1. knowing what you know. <basic-LLMs are here>
2. knowing what you don't know but can figure out via tools/exploration. <this is tool use/function calling>
3. knowing what can't be known. <this is knowing that halting problem exists and being able to recognize it in novel situations>
(1) From an LLM's perspective, once trained on corpus of text, it knows 'everything'. It knows about the concept of not knowing something (from having see text about it), (in so far as an LLM knows anything), but it doesn't actually have a growable map of knowledge that it knows has uncharted edges.
This is where (2) comes in, and this is what tool use/function calling tries to solve atm, but the way function calling works atm, doesn't give the LLM knowledge the right way. I know that I don't know what 3,943,034 / 234,893 is. But I know I have a 'function call' of knowing the algorithm for doing long divison on paper. And I think there's another subtle point here: my knowledge in (1) includes the training data generated from running the intermediate steps of the long-division algorithm. This is the knowledge that later generalizes to being able to use a calculator (and this is also why we don't just give kids calculators in elementary school). But this is also why a kid that knows how to do long division on paper, doesn't seperately need to learn when/how to use a calculator, besides the very basics. Using a calculator to do that math feels like 1 step, but actually it does still have all of initial mechanical steps of setting up the problem on paper. You have to type in each digit individually, etc.

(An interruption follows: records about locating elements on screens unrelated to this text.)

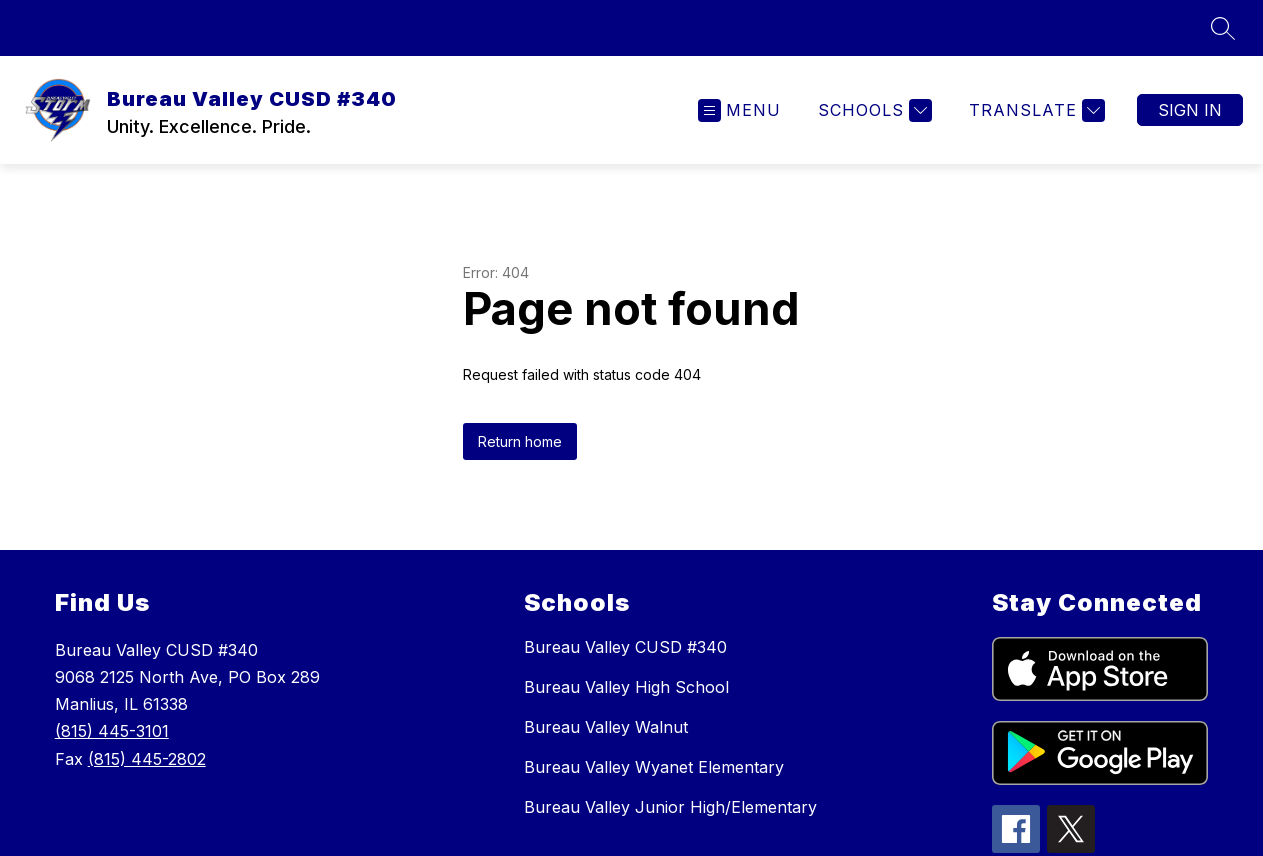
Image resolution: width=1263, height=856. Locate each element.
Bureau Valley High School (626, 687)
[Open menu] (739, 110)
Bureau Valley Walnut (606, 727)
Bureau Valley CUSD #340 (625, 647)
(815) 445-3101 (112, 731)
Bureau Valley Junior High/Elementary (670, 807)
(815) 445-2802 (147, 759)
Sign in (1190, 110)
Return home (520, 441)
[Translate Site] (1034, 110)
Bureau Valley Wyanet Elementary (654, 767)
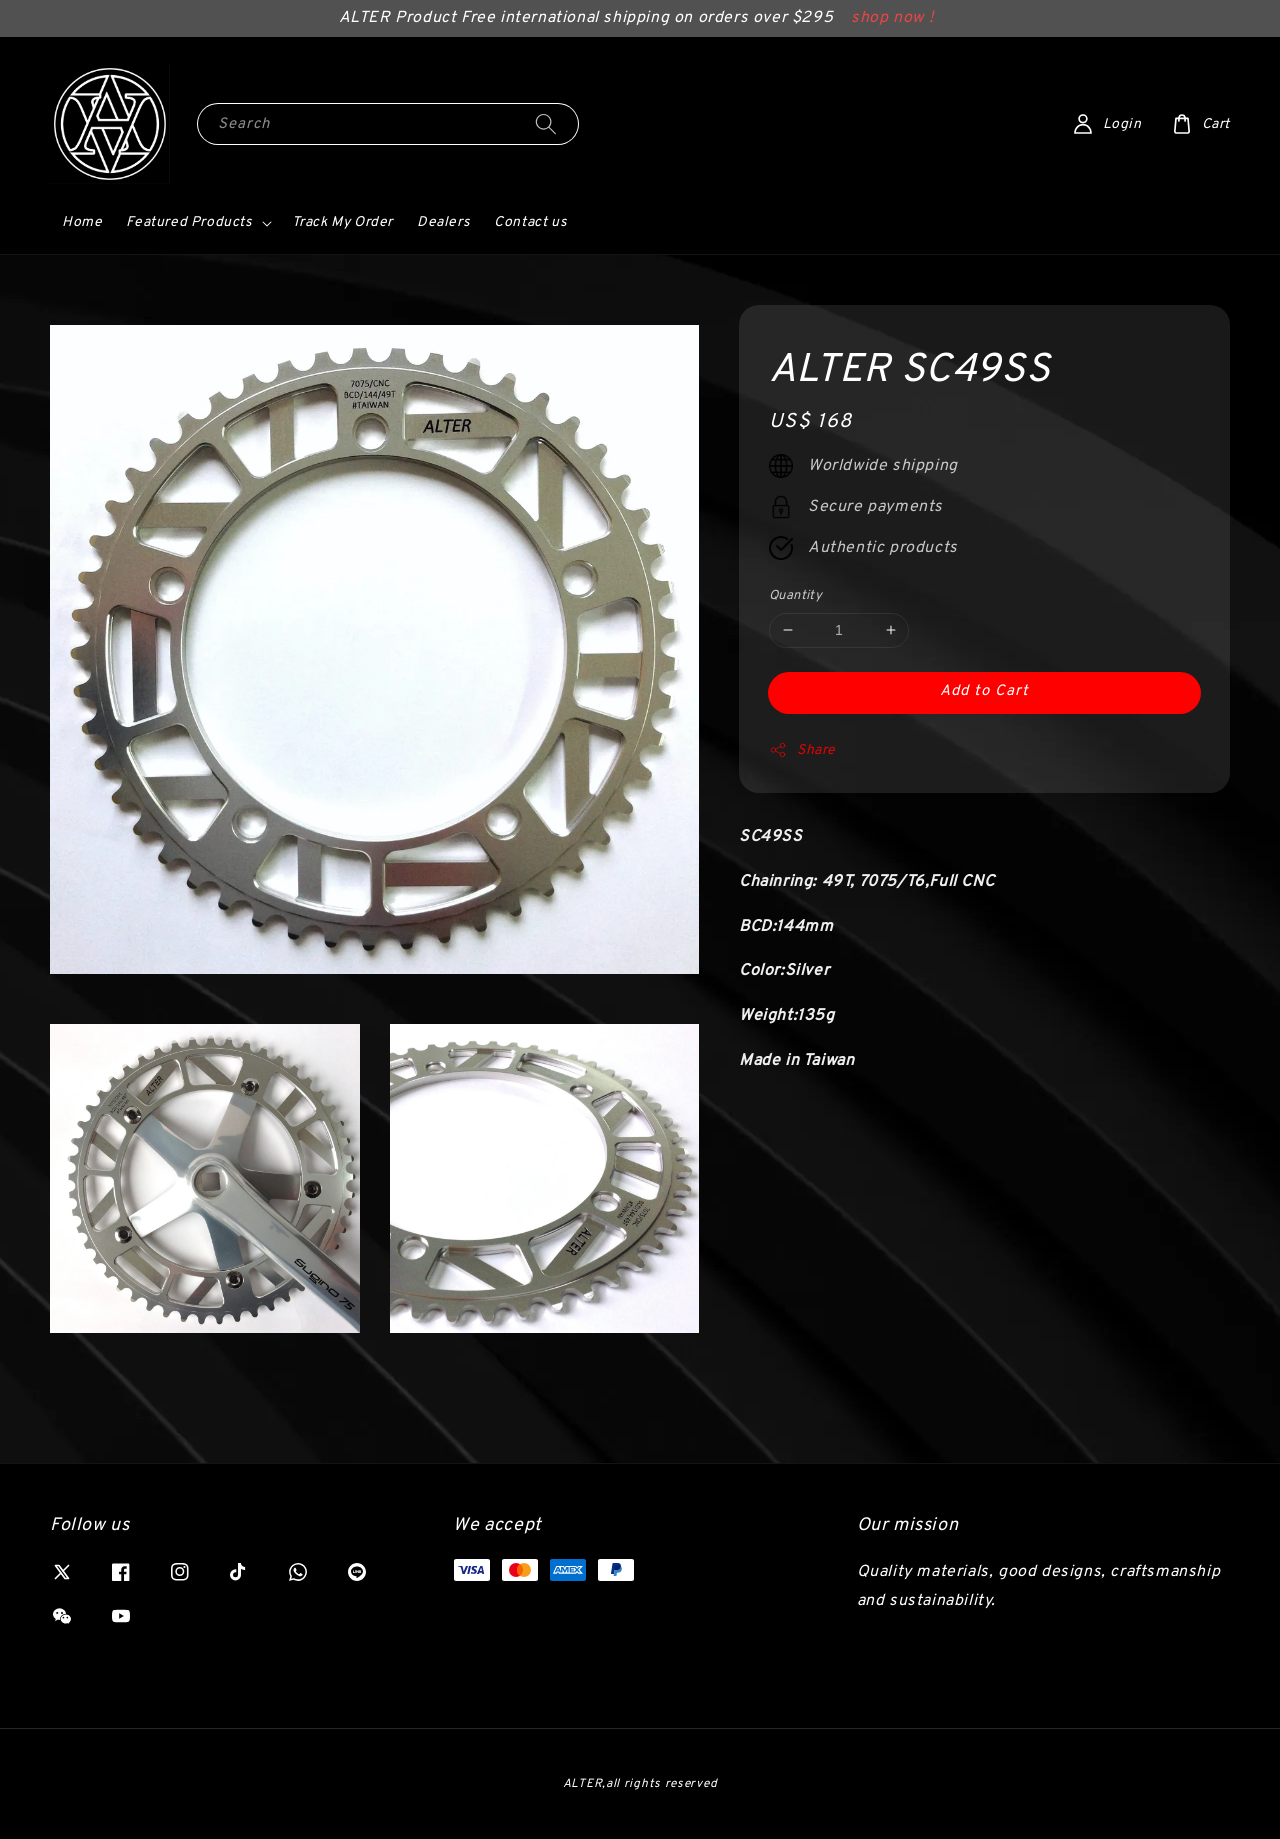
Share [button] (802, 750)
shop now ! (892, 18)
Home (82, 222)
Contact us (530, 222)
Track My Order (342, 222)
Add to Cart (984, 691)
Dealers (443, 222)
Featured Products (189, 222)
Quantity (795, 596)
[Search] (546, 123)
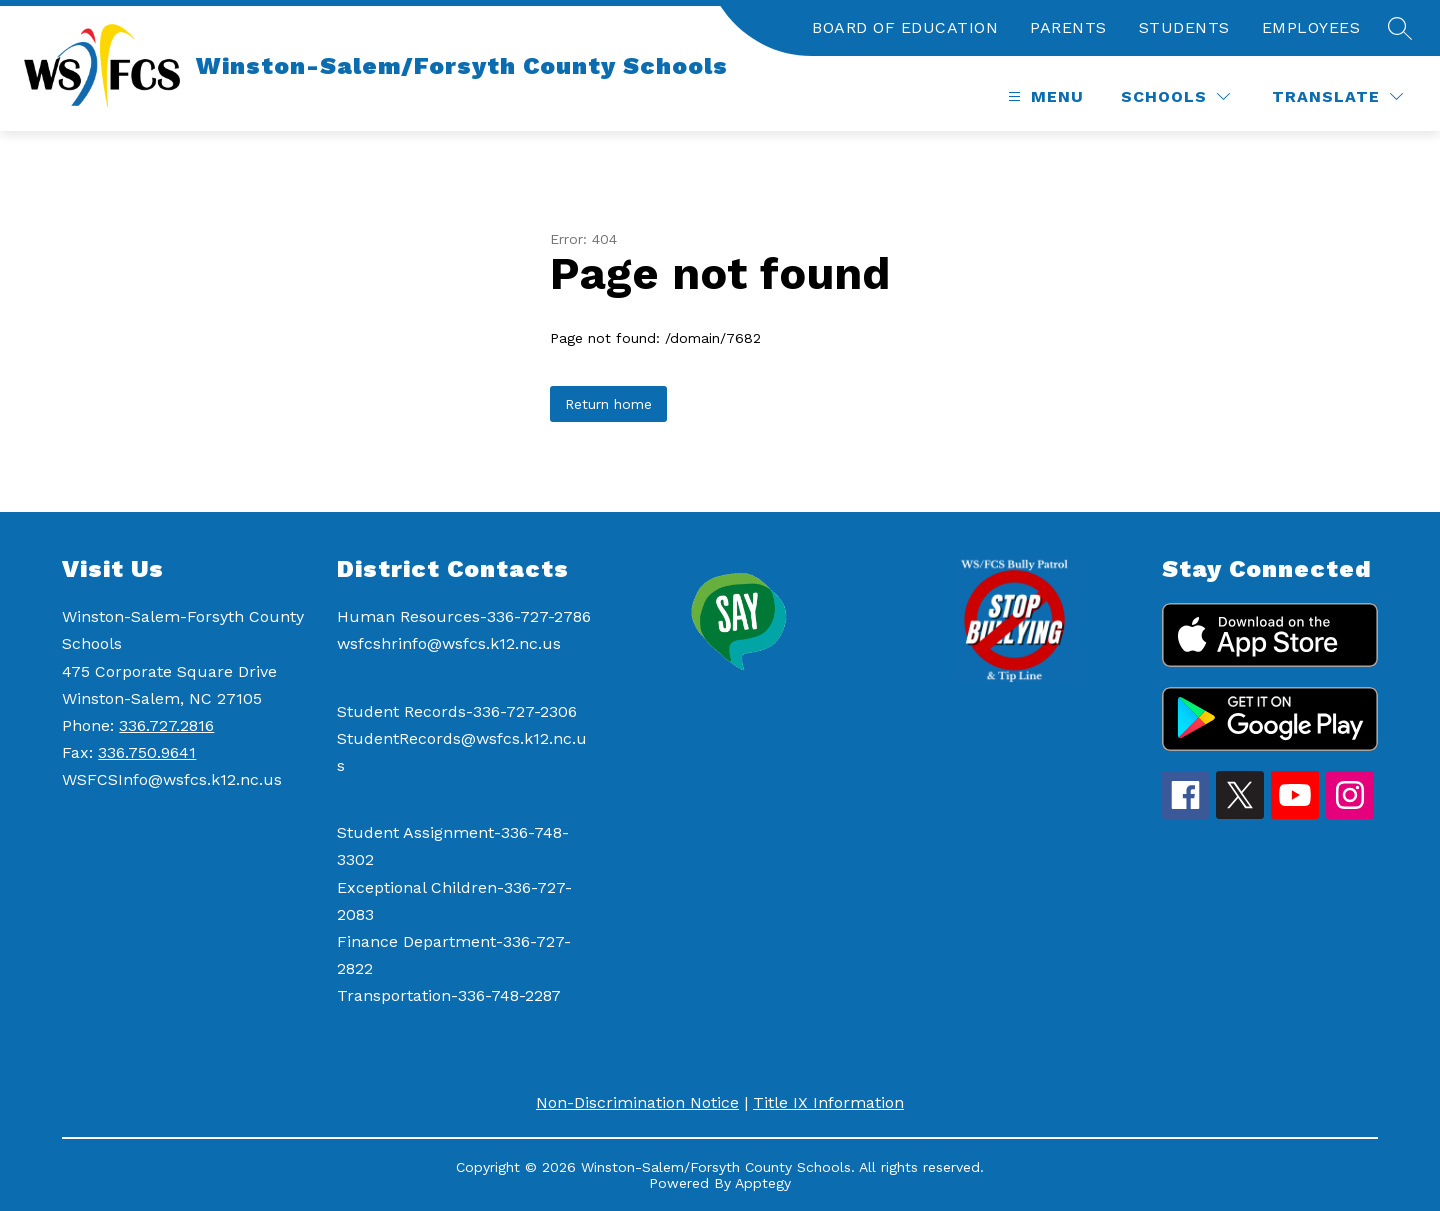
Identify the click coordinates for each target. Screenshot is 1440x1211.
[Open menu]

(3) I'm less sure of this point now that I've written out point (1) and (2), but that's kinda exactly the thing I'm trying to get at. Its being able to recognize when you need more practice of (1) or more 'energy/capital' for doing (2).
Consider a burger resturant. If you properly populated the context of a ChatGPT-scale model the data for a burger resturant from 1950, and gave it the kinda 'function calling' we're plugging into LLMs now, it could manage it. It could keep track of inventory, it could keep tabs on the employee-subprocesses, knowing when to hire, fire, get new suppliers, all via function calling. But it would never try to become McDonalds, because it would have no model of the the internals of those function-calls, and it would have no ability to investigate or modify the behaviour of those function calls.